Harita ise Poe Dameron adlı bir Direniş pilotundadır. Poe’nun bulunduğu yere Sithler bir saldırı düzenleyince Poe haritayı yanında ki bb-8 adlı robotun içine koyar ve robota burdan olabildiğince uzaklaşmasını söyler. Kendisi de İmparatorluk askerleri tarafından tutsak alınır. İşte herşeyin başladığı yer zaten burası, Poe tutsak alınınca Finn’le yani o zaman ki adıyla FN-2187 ile tanışır. BB-8 ise Jakku çöllerinde dolaşırken Rey ile karşılaşır.
Film izlerken tüylerinizin diken diken olmaması, ürpermemesi mümkün değil. Hele ki Han Solo, Leia ve Luke Skywalker’ın ilk göründüğü sahnelerde! Filmin konusunu eski filmlerin hikayesiyle çok güzel ve gerçekçi bağlamışlar.
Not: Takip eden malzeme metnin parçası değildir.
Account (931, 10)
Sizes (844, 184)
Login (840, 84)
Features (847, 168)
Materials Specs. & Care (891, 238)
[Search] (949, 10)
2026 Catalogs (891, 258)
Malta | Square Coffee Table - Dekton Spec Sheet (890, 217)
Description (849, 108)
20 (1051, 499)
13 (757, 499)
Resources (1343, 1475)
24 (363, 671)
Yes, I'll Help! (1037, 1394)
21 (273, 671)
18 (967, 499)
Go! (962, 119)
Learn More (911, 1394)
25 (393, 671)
Ben hiç bir pürüz görmedim başkasının da göreceğini düşünmüyorum.
Filmin bir de şu yönünü hep merak ediyordum izlemeden önce; Günümüzün teknolojisiyle bir Star Wars filminde görüntüler nasıl olurdu? Mükemmel diyemem. Mesela bir Gravity veya İnterstellar filmleri kadar değil ama yine de Star Wars havasını görüntülerle baya iyi yakalamışlar. Gerek gezegenlerin dışardan görünümü, uçak savaşlarında ki görüntüler, patlamalar baya baya iyiydi. Oscar adaylığına bir göz kırpar herhalde.
Zaten üçleme olmasını beklediğim bu film, sonunu açık bitirirken hiç şaşırmadım. Film de en çok şaşırtan şey, Han Solo amcamız oldu tabii ki. Aah ah… Sırf babalık yapacağım diye neler oldu.